- Ejercicio planteado A -
Reproduce íntegro el texto sobre 84, Charing Cross Road, sin cambiar nada.

== Texto de lectura ==

26 de marzo de 2011

De segunda mano, limpio y sin anotaciones escolares

.
UNO. El viernes pasado estuve en la librería La Fugitiva, en la calle Santa Isabel, cerca de Antón Martín. Existe allí una sección de venta de ejemplares usados, cosa que no abunda en Madrid; encontré una edición de bolsillo y tapas duras de 84, Charing Cross Road, una delicia de libro que leí (tomado de la biblioteca) hace algunos meses. Me costó 5 euros.

84, Charing Cross Road consiste en el intercambio epistolar a lo largo de los años (comienza en octubre de 1949 y concluye exactamente dos décadas después) entre la autora, Helene Hanff, desde su casa de Nueva York, y los responsables y empleados de la librería Marks & Co., ubicada en la dirección que le da título al libro, en Londres.

DOS. Todo comienza así:

Señores:

Su anuncio publicado en la Saturday Review of Literature dice que están ustedes especializados en libros agotados. La expresión «libreros anticuarios» me asusta un poco. Porque asocio «antiguo» a «caro». Digamos que soy una escritora pobre amante de los libros antiguos y que los que deseo son imposibles de encontrar aquí salvo en ediciones raras y carísimas, o bien en ejemplares de segunda mano en Barnes & Noble que, además de mugrientos, suelen estar llenos de anotaciones escolares.

===
== Conjunto de entradas ==

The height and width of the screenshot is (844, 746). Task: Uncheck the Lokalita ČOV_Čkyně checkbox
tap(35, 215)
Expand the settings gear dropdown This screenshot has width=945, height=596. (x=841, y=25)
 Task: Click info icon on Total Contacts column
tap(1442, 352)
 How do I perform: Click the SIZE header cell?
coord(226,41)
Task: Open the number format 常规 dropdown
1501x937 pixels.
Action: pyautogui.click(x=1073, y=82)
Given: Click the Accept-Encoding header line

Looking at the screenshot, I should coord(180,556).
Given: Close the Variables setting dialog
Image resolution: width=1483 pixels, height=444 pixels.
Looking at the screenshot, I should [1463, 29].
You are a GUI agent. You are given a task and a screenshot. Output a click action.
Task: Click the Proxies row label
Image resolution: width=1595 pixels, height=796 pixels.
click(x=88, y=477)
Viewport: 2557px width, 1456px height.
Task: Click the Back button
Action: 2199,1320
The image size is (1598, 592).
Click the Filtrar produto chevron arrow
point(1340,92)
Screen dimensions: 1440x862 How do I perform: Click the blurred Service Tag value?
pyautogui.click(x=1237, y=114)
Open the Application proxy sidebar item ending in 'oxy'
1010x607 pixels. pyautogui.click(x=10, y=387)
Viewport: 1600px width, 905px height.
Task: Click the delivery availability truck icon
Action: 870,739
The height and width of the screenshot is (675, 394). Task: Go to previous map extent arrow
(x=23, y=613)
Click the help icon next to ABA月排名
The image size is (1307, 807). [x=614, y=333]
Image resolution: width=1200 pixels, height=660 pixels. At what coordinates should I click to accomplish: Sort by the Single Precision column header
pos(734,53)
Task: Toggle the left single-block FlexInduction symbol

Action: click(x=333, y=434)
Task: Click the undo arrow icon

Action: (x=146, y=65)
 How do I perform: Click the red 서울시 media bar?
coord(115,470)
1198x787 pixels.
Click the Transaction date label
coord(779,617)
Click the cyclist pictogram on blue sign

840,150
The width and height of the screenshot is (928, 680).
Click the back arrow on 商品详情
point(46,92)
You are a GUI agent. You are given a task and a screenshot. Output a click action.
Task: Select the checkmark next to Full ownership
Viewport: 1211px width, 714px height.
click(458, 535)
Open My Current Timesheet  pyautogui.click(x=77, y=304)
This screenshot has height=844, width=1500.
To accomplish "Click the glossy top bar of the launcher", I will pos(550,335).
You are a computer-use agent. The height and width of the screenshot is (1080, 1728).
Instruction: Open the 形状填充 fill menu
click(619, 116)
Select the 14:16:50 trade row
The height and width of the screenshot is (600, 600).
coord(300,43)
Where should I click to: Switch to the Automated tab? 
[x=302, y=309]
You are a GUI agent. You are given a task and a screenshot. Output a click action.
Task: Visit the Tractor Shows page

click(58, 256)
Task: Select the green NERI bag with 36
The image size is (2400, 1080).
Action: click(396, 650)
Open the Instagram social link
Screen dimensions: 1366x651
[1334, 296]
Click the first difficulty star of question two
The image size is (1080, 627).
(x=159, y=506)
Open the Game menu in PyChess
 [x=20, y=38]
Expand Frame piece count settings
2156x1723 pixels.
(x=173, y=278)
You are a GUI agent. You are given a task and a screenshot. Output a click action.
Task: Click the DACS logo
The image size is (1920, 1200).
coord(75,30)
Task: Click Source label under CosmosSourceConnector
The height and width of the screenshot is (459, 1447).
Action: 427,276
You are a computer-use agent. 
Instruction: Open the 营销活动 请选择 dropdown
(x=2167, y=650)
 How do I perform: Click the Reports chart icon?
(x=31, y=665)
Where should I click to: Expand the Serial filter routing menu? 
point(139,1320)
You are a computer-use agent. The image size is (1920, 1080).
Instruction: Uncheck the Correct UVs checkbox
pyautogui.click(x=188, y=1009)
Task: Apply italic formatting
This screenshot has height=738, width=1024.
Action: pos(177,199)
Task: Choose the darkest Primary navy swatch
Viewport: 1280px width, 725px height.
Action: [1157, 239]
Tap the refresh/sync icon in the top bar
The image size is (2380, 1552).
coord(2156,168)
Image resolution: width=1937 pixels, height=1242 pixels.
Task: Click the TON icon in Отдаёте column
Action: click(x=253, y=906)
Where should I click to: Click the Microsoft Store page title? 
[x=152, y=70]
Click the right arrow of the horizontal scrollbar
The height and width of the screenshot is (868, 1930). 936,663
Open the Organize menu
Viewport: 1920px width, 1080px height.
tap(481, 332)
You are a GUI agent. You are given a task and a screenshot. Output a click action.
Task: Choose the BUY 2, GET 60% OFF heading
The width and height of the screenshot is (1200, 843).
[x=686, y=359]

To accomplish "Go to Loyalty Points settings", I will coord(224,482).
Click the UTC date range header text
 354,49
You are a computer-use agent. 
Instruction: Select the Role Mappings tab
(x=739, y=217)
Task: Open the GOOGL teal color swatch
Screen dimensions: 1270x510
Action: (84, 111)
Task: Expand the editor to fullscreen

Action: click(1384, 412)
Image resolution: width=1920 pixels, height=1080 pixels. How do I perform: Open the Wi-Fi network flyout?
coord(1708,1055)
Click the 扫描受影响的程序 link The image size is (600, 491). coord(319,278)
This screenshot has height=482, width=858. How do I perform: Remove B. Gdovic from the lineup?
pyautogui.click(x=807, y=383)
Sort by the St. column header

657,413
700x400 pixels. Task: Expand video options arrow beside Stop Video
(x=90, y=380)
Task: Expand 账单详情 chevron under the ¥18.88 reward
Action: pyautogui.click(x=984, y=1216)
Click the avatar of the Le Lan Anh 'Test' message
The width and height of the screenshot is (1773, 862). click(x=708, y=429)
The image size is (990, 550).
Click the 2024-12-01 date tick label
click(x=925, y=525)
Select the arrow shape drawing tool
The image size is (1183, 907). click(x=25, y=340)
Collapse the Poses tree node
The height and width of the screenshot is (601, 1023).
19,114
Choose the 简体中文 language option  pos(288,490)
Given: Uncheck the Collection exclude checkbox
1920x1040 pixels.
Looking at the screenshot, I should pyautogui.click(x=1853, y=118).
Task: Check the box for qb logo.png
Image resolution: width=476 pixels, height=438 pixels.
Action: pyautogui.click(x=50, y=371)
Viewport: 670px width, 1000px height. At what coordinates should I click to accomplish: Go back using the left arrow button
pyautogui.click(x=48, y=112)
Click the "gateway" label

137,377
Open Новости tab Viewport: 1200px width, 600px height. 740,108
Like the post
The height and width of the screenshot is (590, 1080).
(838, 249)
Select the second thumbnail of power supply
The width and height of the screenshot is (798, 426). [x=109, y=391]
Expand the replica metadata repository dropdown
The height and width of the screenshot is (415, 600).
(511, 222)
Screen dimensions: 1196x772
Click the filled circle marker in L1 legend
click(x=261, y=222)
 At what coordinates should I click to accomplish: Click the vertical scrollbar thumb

===

- Ejercicio planteado B -
Reúne cada línea de las entradas en la que aparezca la cadena "swatch". Se distingue entre mayúsculas y minúsculas.

- Resultado correcto A -
26 de marzo de 2011

De segunda mano, limpio y sin anotaciones escolares

.
UNO. El viernes pasado estuve en la librería La Fugitiva, en la calle Santa Isabel, cerca de Antón Martín. Existe allí una sección de venta de ejemplares usados, cosa que no abunda en Madrid; encontré una edición de bolsillo y tapas duras de 84, Charing Cross Road, una delicia de libro que leí (tomado de la biblioteca) hace algunos meses. Me costó 5 euros.

84, Charing Cross Road consiste en el intercambio epistolar a lo largo de los años (comienza en octubre de 1949 y concluye exactamente dos décadas después) entre la autora, Helene Hanff, desde su casa de Nueva York, y los responsables y empleados de la librería Marks & Co., ubicada en la dirección que le da título al libro, en Londres.

DOS. Todo comienza así:

Señores:

Su anuncio publicado en la Saturday Review of Literature dice que están ustedes especializados en libros agotados. La expresión «libreros anticuarios» me asusta un poco. Porque asocio «antiguo» a «caro». Digamos que soy una escritora pobre amante de los libros antiguos y que los que deseo son imposibles de encontrar aquí salvo en ediciones raras y carísimas, o bien en ejemplares de segunda mano en Barnes & Noble que, además de mugrientos, suelen estar llenos de anotaciones escolares.

- Resultado correcto B -
Task: Choose the darkest Primary navy swatch
Task: Open the GOOGL teal color swatch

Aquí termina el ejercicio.